Passer une IRM: la galère des files d'attente

Nous avons tenté l’expérience : obtenir un rendez-vous pour une IRM (imagerie par résonance magnétique) dans les plus brefs délais… Cela n’étonnera pas, force est de constater qu’il faut s’armer de patience : un mois, dans les meilleurs cas, un an dans les plus mauvaises configurations !

Cet état de fait résulte de plusieurs facteurs : d’abord, l’IRM est devenue un outil diagnostique majeur, devant les scanners ou les échographies. Elle permet d’observer les tissus mous, comme les muscles, le foie, les reins mais aussi elle est aussi très utile dans les accidents vasculaires cérébraux ou la maladie d’Alzheimer par exemple. L’examen est indolore, il ne génère pas d’irradiations, ce qui préserve la santé des patients, et en 2016, les médecins l’ont prescrit un million de fois.

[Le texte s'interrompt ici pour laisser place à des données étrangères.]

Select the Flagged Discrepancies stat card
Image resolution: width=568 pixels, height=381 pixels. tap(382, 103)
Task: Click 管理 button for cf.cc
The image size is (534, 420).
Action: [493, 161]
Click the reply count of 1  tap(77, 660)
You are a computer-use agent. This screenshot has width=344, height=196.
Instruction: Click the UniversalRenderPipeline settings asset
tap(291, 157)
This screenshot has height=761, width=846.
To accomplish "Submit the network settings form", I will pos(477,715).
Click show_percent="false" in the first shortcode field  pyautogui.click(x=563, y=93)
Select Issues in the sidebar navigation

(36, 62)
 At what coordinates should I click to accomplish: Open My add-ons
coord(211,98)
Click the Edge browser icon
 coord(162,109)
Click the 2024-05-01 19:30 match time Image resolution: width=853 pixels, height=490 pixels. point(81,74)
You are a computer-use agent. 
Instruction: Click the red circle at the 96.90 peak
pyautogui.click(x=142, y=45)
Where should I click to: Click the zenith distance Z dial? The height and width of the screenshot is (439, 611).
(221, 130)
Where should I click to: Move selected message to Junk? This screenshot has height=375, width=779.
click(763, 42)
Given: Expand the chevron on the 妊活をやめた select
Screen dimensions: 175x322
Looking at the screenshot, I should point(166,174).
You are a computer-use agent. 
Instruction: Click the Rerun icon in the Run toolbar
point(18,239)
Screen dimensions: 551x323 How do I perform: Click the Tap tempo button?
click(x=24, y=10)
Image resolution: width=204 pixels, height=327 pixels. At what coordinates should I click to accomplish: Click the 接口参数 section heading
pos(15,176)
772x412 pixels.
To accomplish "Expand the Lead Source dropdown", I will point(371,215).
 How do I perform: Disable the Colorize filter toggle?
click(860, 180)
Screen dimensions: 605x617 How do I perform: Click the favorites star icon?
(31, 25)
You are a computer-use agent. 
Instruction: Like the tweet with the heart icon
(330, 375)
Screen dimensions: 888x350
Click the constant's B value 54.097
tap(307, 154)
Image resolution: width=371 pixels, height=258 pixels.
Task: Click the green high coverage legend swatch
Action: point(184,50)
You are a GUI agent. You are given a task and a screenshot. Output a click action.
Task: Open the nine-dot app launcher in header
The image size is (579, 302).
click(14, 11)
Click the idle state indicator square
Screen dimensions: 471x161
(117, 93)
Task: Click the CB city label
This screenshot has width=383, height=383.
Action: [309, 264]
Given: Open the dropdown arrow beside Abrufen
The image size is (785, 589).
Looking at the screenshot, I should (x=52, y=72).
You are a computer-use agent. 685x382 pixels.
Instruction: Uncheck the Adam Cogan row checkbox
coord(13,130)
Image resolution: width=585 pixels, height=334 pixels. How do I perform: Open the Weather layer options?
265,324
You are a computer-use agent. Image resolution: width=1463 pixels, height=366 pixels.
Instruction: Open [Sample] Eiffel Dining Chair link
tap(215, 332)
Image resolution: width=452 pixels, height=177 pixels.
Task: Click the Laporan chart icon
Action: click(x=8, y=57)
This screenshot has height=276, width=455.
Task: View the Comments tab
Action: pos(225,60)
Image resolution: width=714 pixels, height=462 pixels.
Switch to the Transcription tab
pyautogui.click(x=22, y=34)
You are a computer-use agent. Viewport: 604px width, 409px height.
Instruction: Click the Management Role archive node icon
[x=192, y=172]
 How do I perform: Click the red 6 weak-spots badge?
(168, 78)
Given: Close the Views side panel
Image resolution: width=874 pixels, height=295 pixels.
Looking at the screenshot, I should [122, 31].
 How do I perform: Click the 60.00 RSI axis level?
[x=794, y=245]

Pour faire face à la demande, bon nombre d’hopitaux se sont équipés mais sans obtenir préalablement l’agrément nécessaire qui est soumis à une programmation fédérale.

C’était sans compter les contrôles de l’Inami : les installations non reconnues n’ont plus été remboursées, diminuant de facto le nombre de plages disponibles.

Moins d’appareils donc, toujours plus de patients alors, forcément, les files d’attente se sont allongées. En Flandre mais pas seulement, les hôpitaux ont dû trouver la parade : "Les délais pour obtenir un rendez-vous sont importants dans tous nos hôpitaux, explique Yves Smeets, le directeur général de Santhea, une fédération hospitalière qui représente près de la moitié des hôpitaux en Wallonie. Du coup, pour contrer cet état de fait les établissements hospitaliers ont largement élargi les plages horaires : soit ils ouvrent très tôt le matin jusque 22-23h00 le soir, soit ils permettent aux patients de venir passer leur examen le week-end."

Consciente des enjeux en termes de santé publique, la ministre Maggie De Block a marqué son accord pour augmenter le parc d’IRM dans notre pays.

Avec 121 appareils sur le territoire, la Belgique figure en effet dans la basse moyenne européenne. 18 appareils supplémentaires devraient être implantés d’ici 2 à 3 ans. Cela suffira t-il à résorber les files d'attente ? Les spécialistes du secteur ne le pensent pas.